Format the records starting at the line containing "Viewport: 1792px width, 1051px height." and ending at the line containing "point(57,848)" as a numbered list, with blank lines omitted. Leave the pictures out.

STORED RECORDS:

════

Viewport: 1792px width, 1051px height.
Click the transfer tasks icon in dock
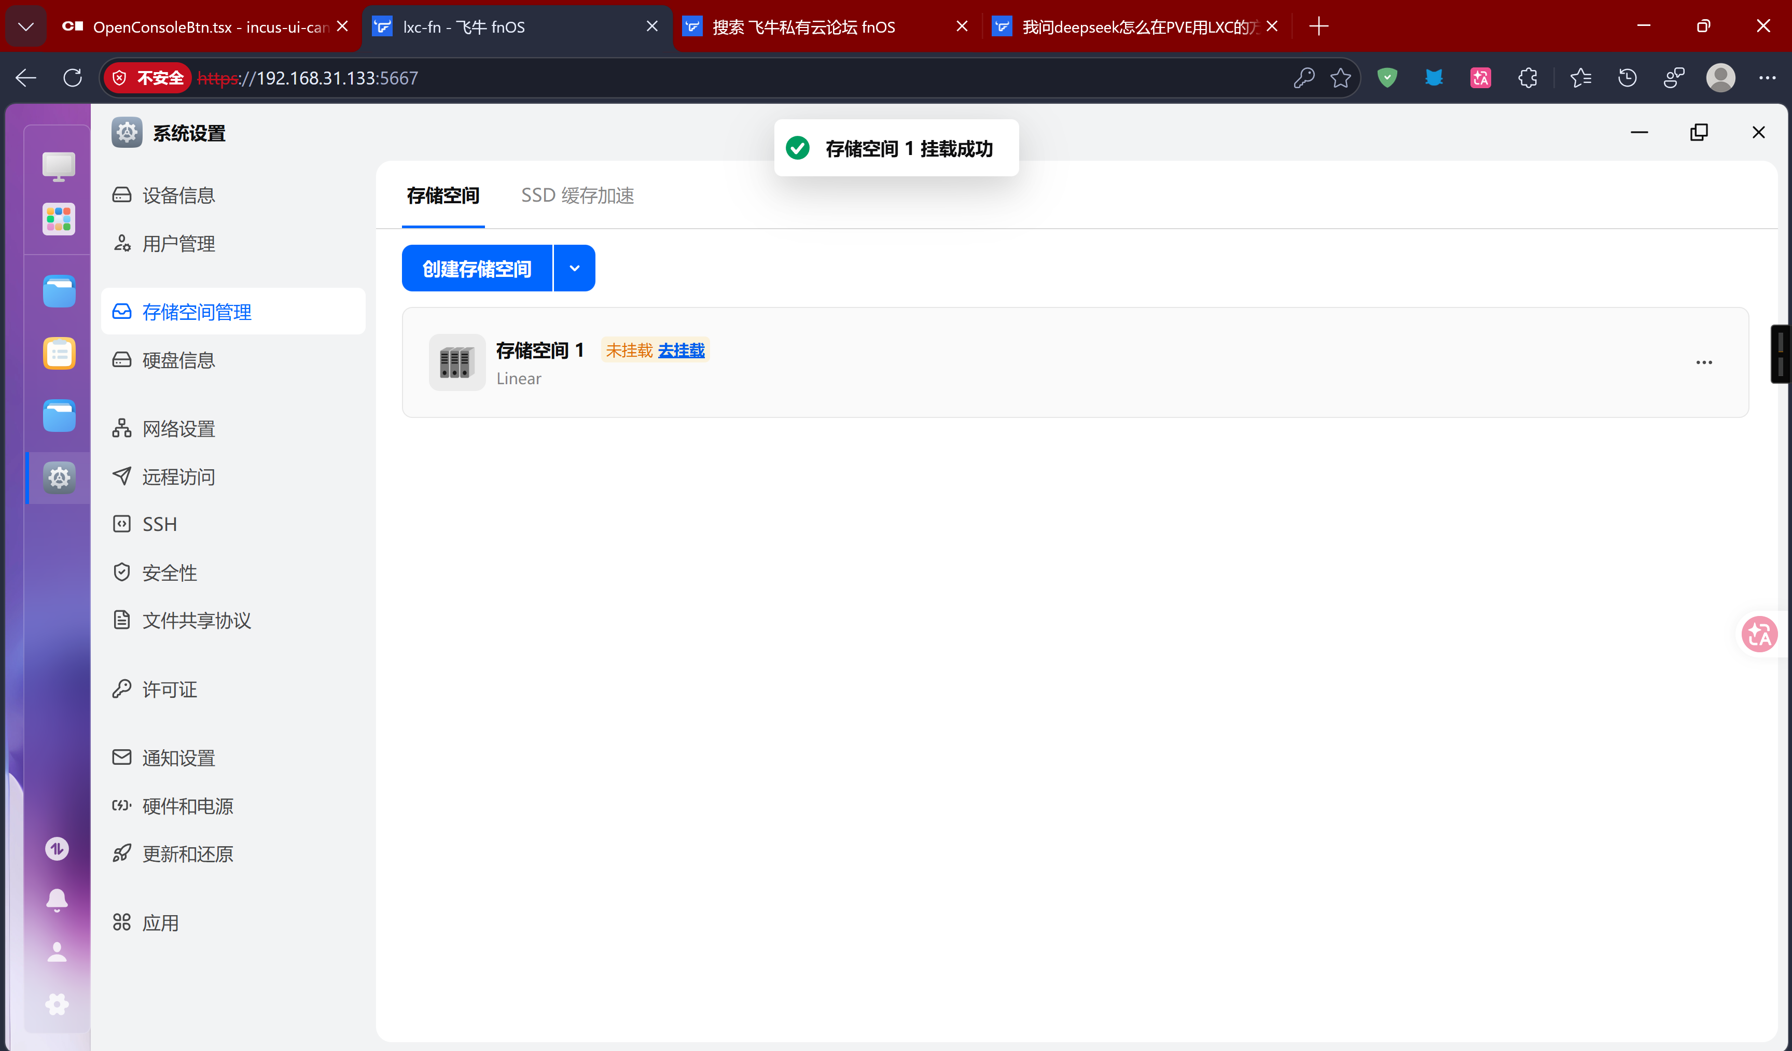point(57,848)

════

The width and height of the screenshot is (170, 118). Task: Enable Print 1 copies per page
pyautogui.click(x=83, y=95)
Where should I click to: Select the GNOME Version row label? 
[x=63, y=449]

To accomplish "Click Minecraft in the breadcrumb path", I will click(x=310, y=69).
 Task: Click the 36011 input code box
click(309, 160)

════

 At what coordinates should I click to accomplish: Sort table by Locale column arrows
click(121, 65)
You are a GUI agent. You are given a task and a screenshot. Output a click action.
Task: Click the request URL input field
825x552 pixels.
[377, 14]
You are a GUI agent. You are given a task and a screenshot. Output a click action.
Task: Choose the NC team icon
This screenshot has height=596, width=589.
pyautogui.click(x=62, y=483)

════

THE RESULT:
1. Viewport: 1792px width, 1051px height.
2. Click the transfer tasks icon in dock
3. point(57,848)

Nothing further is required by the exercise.